Look through the listing for the word "text". Copy each line that has it.

.....

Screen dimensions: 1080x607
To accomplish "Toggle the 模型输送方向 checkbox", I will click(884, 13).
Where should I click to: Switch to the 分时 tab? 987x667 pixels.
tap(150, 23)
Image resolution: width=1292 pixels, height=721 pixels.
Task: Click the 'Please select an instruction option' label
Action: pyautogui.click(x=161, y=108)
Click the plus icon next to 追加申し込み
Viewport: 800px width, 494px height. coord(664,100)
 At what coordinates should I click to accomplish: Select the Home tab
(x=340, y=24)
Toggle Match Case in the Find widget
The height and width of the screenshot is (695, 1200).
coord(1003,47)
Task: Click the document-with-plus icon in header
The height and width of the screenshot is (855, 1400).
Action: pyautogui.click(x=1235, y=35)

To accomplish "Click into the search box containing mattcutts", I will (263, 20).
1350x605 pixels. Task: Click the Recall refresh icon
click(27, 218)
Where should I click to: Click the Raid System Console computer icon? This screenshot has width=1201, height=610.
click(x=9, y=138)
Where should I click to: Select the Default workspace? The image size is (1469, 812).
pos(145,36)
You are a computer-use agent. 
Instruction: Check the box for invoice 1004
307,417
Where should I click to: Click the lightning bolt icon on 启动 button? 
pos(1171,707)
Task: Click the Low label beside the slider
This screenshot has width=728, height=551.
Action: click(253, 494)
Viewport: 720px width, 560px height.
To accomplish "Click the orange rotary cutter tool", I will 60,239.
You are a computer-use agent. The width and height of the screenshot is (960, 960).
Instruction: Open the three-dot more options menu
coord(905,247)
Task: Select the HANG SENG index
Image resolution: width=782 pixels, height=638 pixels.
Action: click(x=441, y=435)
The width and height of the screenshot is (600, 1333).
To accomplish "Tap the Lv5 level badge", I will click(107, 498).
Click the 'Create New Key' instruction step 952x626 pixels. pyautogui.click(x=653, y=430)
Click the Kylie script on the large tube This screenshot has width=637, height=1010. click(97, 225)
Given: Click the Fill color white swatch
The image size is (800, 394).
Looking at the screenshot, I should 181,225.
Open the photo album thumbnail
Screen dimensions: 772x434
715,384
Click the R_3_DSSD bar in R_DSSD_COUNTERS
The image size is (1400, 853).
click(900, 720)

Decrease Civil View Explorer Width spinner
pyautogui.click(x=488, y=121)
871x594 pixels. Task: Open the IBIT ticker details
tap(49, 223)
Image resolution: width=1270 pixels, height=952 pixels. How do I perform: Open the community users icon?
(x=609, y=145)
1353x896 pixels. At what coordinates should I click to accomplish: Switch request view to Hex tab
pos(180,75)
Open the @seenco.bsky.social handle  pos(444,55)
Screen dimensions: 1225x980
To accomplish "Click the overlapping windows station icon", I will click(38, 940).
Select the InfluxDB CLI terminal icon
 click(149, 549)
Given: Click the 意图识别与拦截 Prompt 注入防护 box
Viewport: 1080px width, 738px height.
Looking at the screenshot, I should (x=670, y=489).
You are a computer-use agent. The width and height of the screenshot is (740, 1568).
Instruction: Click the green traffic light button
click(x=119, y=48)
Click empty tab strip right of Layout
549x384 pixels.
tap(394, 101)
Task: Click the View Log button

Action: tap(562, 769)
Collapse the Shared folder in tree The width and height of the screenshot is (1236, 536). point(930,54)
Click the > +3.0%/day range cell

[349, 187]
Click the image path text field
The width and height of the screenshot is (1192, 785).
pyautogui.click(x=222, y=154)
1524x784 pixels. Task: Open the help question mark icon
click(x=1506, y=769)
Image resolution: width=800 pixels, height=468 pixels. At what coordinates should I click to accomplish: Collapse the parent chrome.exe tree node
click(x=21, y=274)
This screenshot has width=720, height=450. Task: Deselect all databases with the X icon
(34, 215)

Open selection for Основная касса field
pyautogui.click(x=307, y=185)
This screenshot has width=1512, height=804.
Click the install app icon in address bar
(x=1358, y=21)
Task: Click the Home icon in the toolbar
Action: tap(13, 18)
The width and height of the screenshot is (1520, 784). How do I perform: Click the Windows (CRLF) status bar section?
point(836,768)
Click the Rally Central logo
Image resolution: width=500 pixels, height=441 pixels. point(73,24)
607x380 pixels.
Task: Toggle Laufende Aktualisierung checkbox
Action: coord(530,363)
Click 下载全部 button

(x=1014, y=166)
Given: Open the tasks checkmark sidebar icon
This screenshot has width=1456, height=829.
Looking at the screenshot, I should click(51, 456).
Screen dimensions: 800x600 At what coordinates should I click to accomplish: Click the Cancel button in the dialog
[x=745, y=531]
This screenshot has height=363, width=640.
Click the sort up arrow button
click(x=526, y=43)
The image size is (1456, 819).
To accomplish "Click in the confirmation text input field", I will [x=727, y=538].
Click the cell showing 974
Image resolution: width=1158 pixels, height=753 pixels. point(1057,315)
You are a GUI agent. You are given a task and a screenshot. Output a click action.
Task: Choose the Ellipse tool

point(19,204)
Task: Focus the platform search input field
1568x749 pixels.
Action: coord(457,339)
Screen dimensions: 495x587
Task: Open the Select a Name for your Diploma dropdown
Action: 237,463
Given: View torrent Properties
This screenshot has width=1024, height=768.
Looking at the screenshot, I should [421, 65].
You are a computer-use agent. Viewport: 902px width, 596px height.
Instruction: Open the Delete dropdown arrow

.....

### EXERCISE RESULT:
Click the image path text field
To accomplish "Click in the confirmation text input field", I will [x=727, y=538].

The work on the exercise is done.